Saved entries
◆ ◆ ◆ ◆

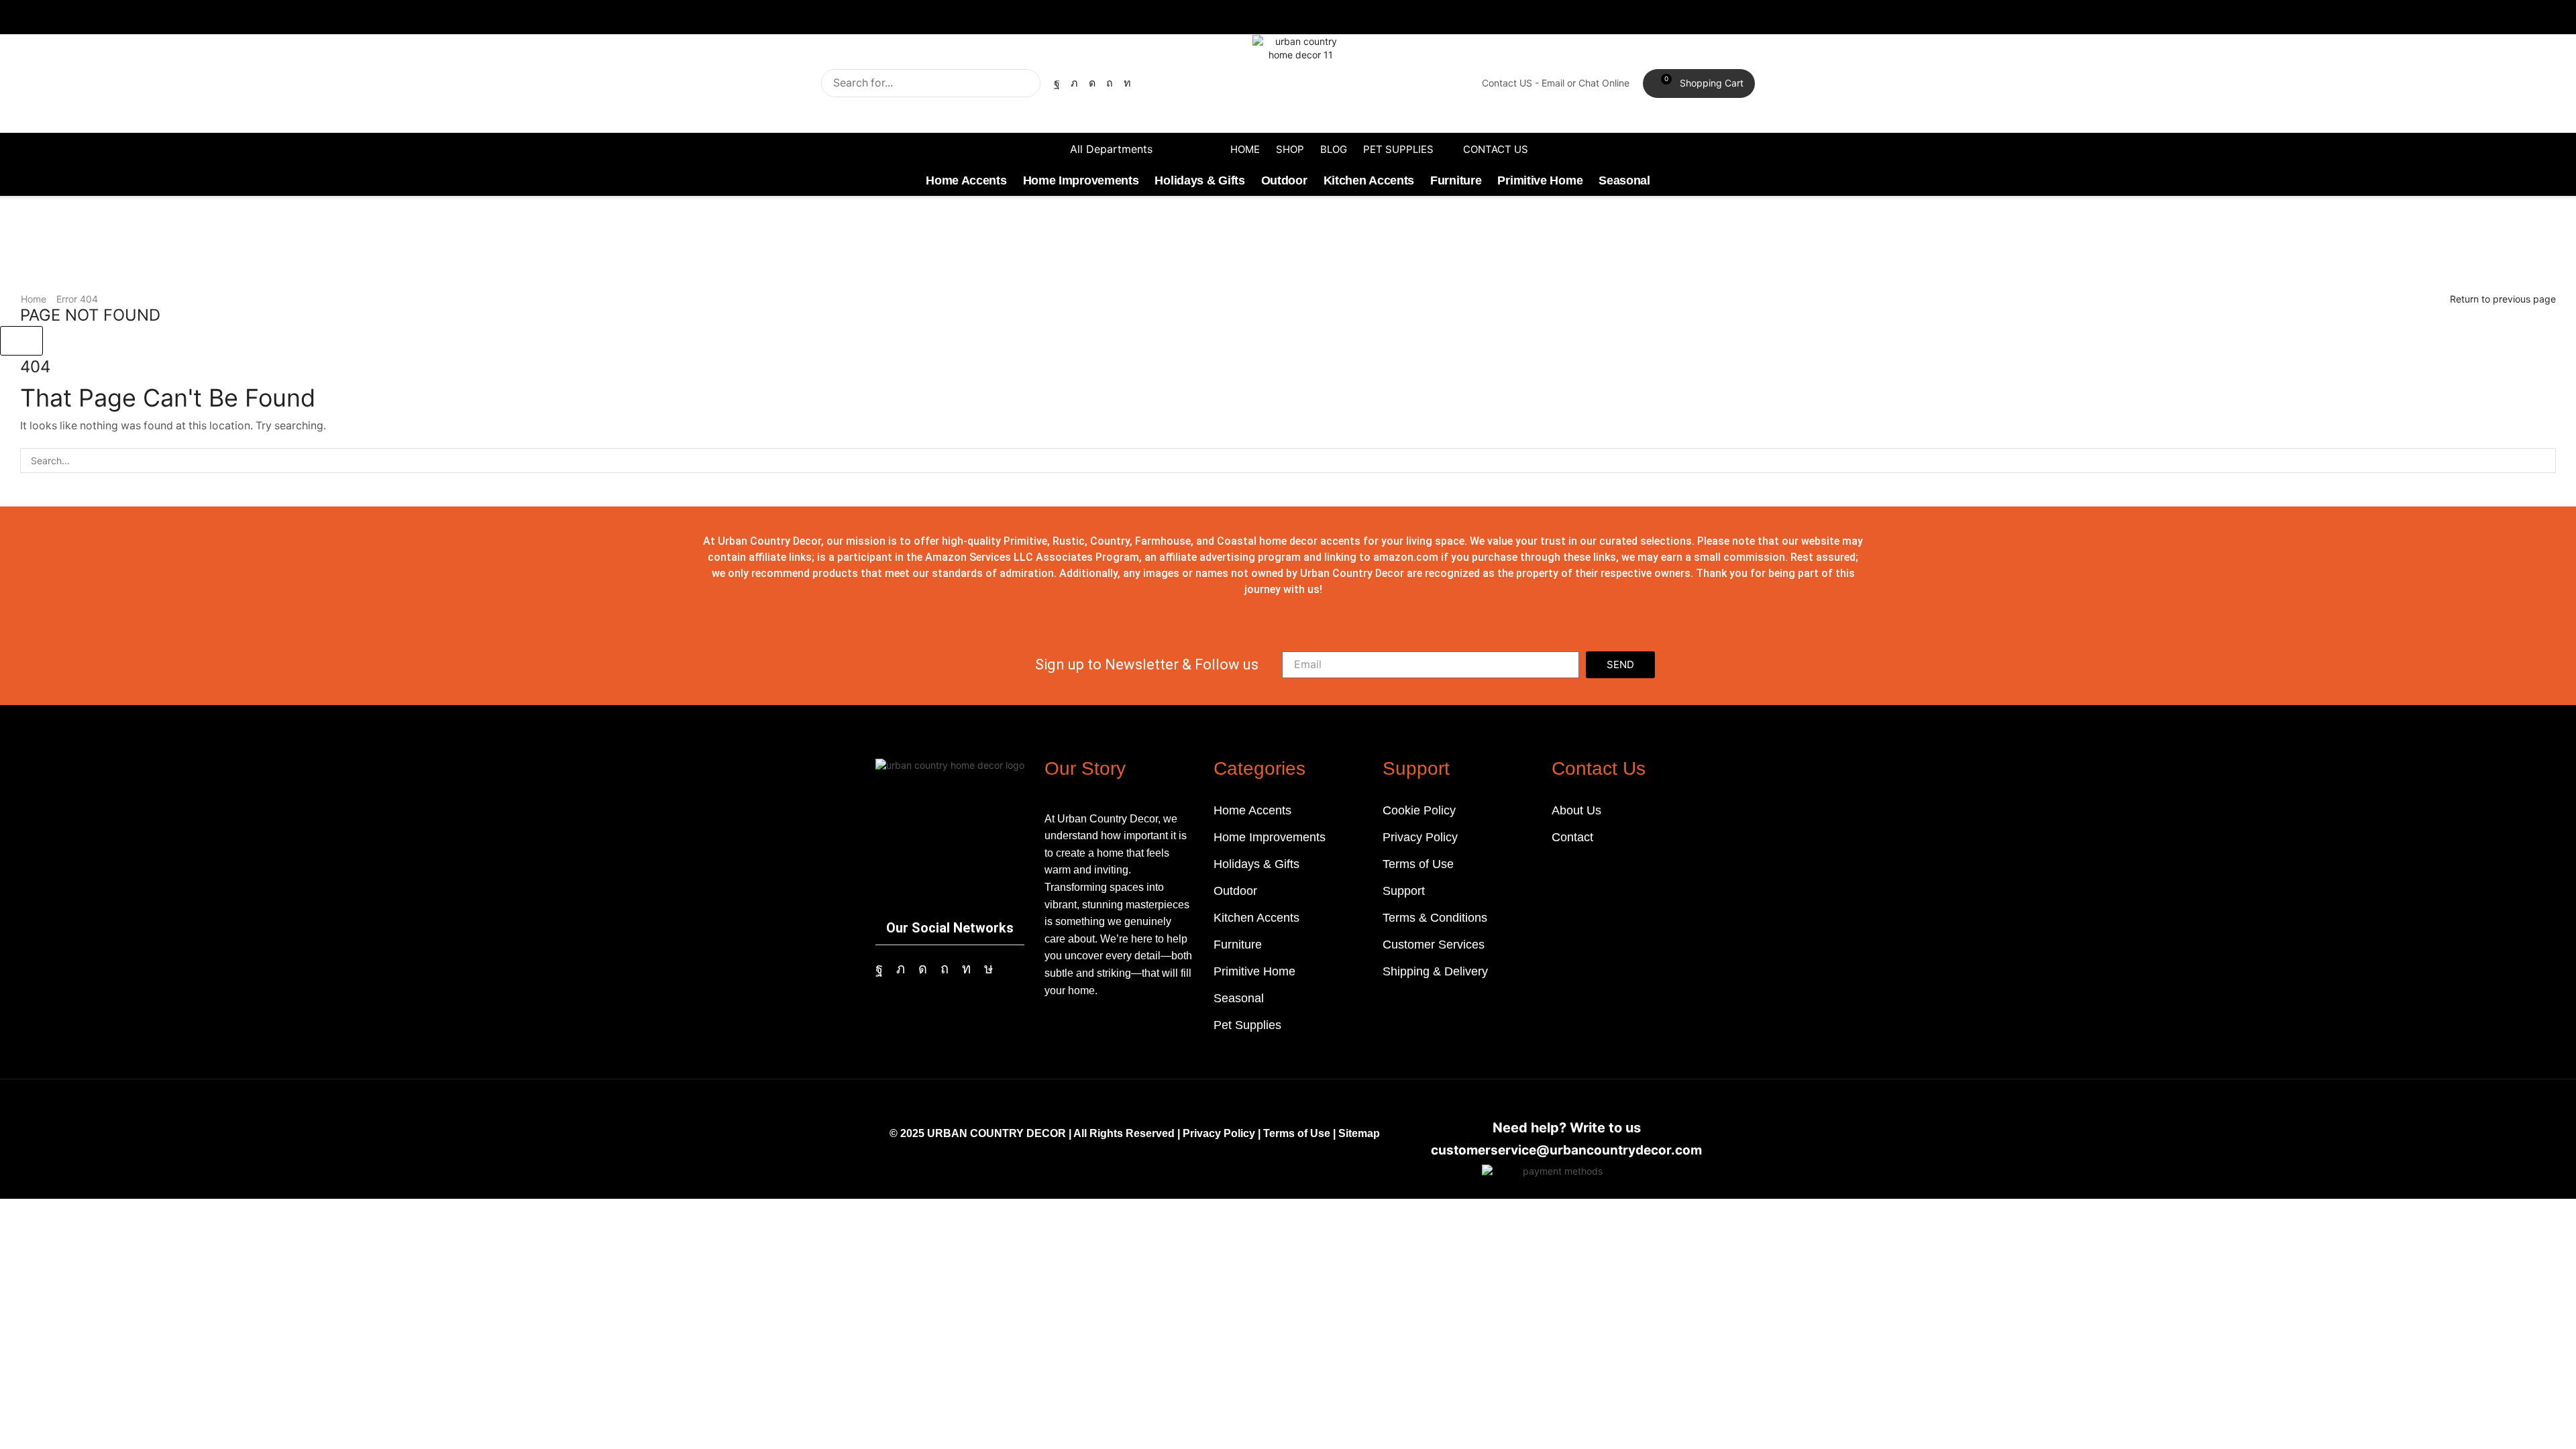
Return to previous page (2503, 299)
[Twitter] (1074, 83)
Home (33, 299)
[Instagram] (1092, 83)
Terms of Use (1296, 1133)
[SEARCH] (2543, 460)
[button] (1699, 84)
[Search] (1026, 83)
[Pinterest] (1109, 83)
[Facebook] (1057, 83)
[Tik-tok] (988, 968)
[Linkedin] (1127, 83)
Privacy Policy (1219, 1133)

◆ ◆ ◆ ◆

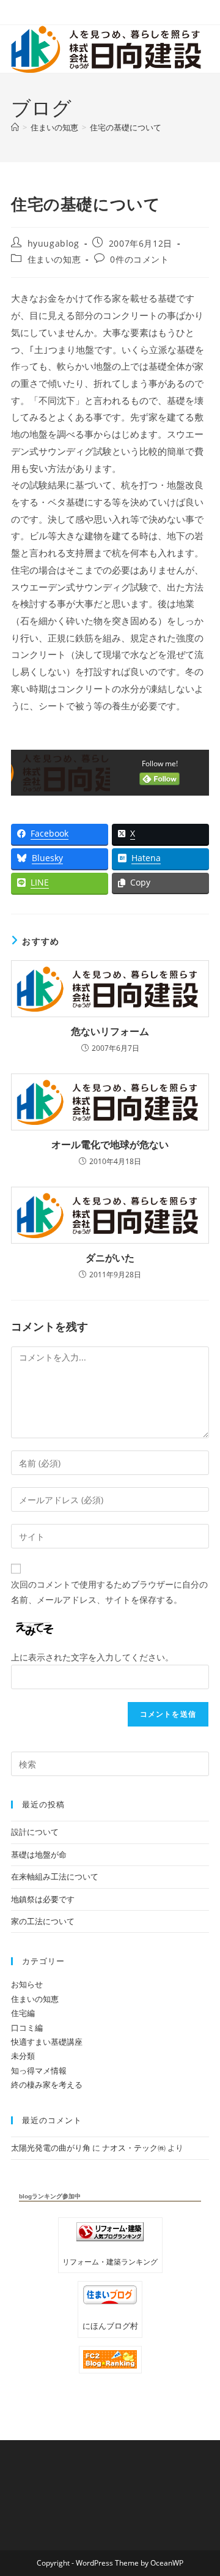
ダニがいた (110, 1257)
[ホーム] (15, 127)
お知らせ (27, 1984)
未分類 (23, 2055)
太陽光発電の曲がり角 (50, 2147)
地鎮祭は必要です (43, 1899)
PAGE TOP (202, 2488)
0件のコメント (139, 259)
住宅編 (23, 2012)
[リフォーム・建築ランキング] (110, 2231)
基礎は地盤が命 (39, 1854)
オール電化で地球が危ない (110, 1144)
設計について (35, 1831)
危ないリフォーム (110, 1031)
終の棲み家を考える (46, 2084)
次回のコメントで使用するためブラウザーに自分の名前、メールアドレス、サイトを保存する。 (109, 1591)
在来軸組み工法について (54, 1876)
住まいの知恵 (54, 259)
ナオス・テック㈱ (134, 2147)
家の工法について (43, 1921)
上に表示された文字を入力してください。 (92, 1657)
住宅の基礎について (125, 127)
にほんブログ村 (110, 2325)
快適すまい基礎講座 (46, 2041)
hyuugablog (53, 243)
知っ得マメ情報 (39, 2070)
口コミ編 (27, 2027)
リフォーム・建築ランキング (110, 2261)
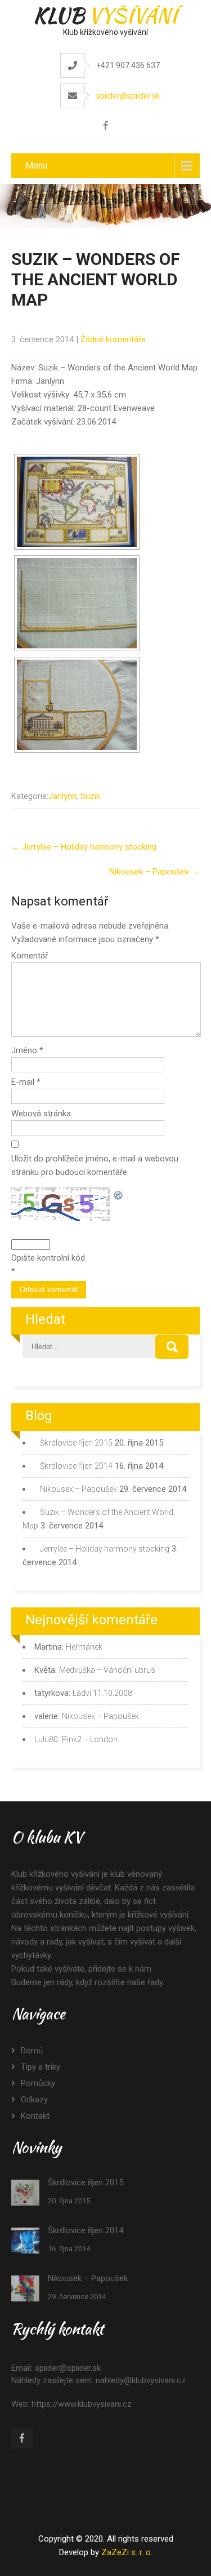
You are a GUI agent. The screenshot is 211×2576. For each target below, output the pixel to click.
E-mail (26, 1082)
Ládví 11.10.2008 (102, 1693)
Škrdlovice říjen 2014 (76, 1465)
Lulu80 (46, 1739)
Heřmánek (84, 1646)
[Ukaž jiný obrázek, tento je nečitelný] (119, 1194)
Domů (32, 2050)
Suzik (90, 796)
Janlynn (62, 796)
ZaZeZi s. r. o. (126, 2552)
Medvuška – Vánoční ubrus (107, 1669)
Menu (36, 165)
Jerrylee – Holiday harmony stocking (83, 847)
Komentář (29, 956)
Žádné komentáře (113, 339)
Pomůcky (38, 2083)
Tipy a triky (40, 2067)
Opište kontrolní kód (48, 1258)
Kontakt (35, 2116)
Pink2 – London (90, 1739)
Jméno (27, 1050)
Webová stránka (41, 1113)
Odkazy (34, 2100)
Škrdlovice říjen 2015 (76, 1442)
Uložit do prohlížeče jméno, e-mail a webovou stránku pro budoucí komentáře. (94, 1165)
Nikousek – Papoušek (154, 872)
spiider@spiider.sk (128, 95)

◆ ◆ ◆ ◆

▸ TASK STATEMENT: Within the entries above, work out how many lines contain the word "komentáře". The number alone is the answer.

▸ WRITTEN ANSWER: 2